Una mujer de origen marroquí y nacionalidad neerlandesa tendrá que devolver 162.324 euros en ayudas sociales cobradas en Países Bajos después de que la Justicia haya confirmado que incumplió durante años su obligación de informar sobre su situación patrimonial.
La beneficiaria había recibido desde diciembre de 2013 el bijstand, una prestación asistencial destinada a quienes no disponen de ingresos o patrimonio suficientes. Sin embargo, cuando comenzó a cobrarla ya disponía de una cuenta bancaria abierta en Marruecos desde julio de ese mismo año, cuya existencia no comunicó a las autoridades.
La sentencia del Tribunal de Distrito de Brabante Oriental, dictada el pasado 24 de julio, confirma la decisión del Ayuntamiento de ‘s-Hertogenbosch de retirar retroactivamente la prestación y reclamar el dinero abonado entre diciembre de 2013 y septiembre de 2024.
Una cuenta en Marruecos que nunca declaró
Durante la investigación, la mujer reconoció la existencia de la cuenta bancaria y alegó que había sido abierta para contratar un seguro funerario destinado a cubrir una eventual repatriación de su cuerpo o el de sus hijos a Marruecos.
El tribunal no cuestionó directamente esa explicación, pero consideró determinante que la cuenta nunca hubiese sido declarada, pese a la obligación legal de los beneficiarios de comunicar cualquier información relevante sobre sus ingresos o patrimonio. La situación se complicó además por la existencia de un apartamento en Nador, al norte de Marruecos, cuya adquisición se habría producido en 2017.
Según documentación policial marroquí y declaraciones incorporadas al procedimiento, la mujer habría sufragado la compra aunque la propiedad figuró primero a nombre de su hermana y posteriormente de su hija. Las autoridades municipales consideraron que existían indicios de que era la propietaria económica real del inmueble, extremo que ella negó.
Una denuncia destapó el caso
La investigación comenzó en mayo de 2024 después de que el Ayuntamiento recibiese un aviso según el cual la mujer trabajaba sin declarar, disponía de una vivienda en Marruecos y tenía pareja.
No todas esas acusaciones pudieron ser demostradas. El denunciante sostuvo también que la beneficiaria habría realizado dos pagos de 37.000 y 30.000 euros por el apartamento y que obtenía unos 2.000 euros mensuales realizando trabajos de limpieza, pero el tribunal no consideró acreditadas esas cantidades.

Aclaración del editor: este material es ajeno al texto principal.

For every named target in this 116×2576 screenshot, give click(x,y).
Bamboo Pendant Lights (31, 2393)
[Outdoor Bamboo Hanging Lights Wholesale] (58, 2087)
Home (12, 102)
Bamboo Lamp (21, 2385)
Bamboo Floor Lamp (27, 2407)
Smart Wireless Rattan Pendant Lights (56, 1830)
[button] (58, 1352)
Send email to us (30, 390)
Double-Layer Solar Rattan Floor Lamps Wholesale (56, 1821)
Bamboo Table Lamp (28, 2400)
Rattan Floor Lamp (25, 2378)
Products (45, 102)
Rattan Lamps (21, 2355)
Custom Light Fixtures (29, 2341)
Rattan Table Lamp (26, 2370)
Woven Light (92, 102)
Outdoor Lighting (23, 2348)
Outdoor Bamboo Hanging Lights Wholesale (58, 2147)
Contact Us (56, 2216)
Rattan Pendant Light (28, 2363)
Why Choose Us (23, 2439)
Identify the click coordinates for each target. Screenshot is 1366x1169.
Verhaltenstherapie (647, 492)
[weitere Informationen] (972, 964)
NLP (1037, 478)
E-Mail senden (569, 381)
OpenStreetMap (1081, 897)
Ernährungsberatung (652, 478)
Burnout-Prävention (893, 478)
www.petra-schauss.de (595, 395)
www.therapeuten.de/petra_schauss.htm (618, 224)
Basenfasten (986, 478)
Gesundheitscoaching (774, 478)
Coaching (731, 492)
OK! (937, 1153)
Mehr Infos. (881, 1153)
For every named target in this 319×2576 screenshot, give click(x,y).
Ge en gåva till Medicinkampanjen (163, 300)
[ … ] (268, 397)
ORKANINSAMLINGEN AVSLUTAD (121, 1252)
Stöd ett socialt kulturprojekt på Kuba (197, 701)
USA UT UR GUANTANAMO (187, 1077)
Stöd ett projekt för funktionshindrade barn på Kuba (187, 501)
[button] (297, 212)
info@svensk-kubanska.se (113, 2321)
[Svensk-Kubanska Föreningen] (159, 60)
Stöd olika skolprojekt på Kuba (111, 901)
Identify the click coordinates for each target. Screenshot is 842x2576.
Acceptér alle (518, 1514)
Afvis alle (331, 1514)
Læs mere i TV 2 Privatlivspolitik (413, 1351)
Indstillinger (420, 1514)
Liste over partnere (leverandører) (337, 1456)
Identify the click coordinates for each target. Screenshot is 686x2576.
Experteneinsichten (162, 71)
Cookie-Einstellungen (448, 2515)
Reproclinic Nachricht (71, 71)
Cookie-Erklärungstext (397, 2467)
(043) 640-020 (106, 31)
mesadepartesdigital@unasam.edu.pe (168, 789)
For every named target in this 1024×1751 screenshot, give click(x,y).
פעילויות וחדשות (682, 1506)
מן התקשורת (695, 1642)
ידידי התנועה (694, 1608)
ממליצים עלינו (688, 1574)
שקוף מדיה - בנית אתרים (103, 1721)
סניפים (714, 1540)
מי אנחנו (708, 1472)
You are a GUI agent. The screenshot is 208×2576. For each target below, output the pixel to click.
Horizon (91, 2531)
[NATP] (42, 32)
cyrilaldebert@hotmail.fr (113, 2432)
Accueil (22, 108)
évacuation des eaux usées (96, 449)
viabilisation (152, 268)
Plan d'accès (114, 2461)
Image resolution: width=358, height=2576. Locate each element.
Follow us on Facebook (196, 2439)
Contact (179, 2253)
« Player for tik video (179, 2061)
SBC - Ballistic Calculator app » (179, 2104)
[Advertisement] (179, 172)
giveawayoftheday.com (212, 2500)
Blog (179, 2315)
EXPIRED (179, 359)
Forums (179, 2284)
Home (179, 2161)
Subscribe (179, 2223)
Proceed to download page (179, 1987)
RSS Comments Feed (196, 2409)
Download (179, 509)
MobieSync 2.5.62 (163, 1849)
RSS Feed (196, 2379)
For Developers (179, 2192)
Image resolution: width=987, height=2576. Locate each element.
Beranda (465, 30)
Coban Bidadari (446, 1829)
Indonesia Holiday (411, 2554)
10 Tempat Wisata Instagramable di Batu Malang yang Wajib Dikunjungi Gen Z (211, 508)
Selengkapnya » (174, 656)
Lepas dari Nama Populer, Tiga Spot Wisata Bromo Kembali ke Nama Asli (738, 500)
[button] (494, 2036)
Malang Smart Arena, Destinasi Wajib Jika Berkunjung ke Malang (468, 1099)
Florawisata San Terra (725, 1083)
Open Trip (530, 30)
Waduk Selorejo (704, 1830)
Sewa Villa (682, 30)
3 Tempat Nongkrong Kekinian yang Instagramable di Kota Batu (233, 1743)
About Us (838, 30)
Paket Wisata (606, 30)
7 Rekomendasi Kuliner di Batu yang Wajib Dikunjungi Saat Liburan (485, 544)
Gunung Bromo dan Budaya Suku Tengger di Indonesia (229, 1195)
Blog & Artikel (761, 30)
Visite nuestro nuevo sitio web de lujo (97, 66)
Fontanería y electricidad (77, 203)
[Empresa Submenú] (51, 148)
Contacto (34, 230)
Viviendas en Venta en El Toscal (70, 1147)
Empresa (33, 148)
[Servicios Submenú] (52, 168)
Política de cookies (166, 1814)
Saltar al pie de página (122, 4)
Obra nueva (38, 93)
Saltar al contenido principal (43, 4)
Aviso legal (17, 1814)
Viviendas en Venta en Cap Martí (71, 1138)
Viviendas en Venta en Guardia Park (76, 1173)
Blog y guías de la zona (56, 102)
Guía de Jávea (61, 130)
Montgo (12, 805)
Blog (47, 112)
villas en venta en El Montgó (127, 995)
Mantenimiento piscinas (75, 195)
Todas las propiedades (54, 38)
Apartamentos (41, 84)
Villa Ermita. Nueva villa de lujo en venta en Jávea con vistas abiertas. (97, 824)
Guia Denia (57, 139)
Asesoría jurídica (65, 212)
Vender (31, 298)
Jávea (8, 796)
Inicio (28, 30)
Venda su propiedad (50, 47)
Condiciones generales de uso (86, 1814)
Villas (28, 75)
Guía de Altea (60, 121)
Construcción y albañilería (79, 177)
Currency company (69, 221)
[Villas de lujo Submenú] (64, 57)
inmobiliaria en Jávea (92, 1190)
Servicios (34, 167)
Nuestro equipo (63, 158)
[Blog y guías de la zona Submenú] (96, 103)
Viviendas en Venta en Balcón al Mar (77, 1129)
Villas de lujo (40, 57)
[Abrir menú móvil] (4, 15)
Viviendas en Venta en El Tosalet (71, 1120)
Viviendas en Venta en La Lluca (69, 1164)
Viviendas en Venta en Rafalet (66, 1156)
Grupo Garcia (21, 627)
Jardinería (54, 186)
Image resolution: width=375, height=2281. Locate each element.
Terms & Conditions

Sí quedaron acreditadas, sin embargo, las irregularidades relacionadas con la cuenta marroquí y la falta de claridad sobre el inmueble de Nador.
El servicio municipal de empleo e ingresos abrió entonces una investigación y solicitó documentación bancaria y patrimonial a la beneficiaria. Al no recibir toda la información requerida, el pago de la prestación quedó bloqueado desde octubre de 2024 y posteriormente fue suspendido.
Los investigadores concluyeron finalmente que la situación financiera de la mujer había sido tan poco transparente desde el comienzo de la prestación que resultaba imposible determinar si realmente cumplía los requisitos para cobrarla.
Tendrá que devolver más de 162.000 euros
En julio de 2025, el Ayuntamiento decidió retirar la ayuda con efectos retroactivos desde el 24 de diciembre de 2013 hasta el 1 de diciembre de 2024 y reclamar la devolución de los pagos efectuados hasta septiembre de ese año: un total de 162.324,21 euros. La mujer recurrió la decisión, pero el Tribunal de Distrito de Brabante Oriental ha terminado dando la razón al Ayuntamiento y ha declarado infundado su recurso.
La resolución matiza que no se ha probado necesariamente que durante todos esos años superase los límites de patrimonio permitidos. La clave jurídica es que, al no facilitar la información exigida sobre sus bienes y cuentas, las autoridades ya no pueden reconstruir su situación económica y determinar cuánto —si acaso algo— le correspondía percibir.
Ese incumplimiento recae sobre la propia beneficiaria, según el tribunal, que ha confirmado así la reclamación íntegra de los más de 162.000 euros percibidos durante casi once años.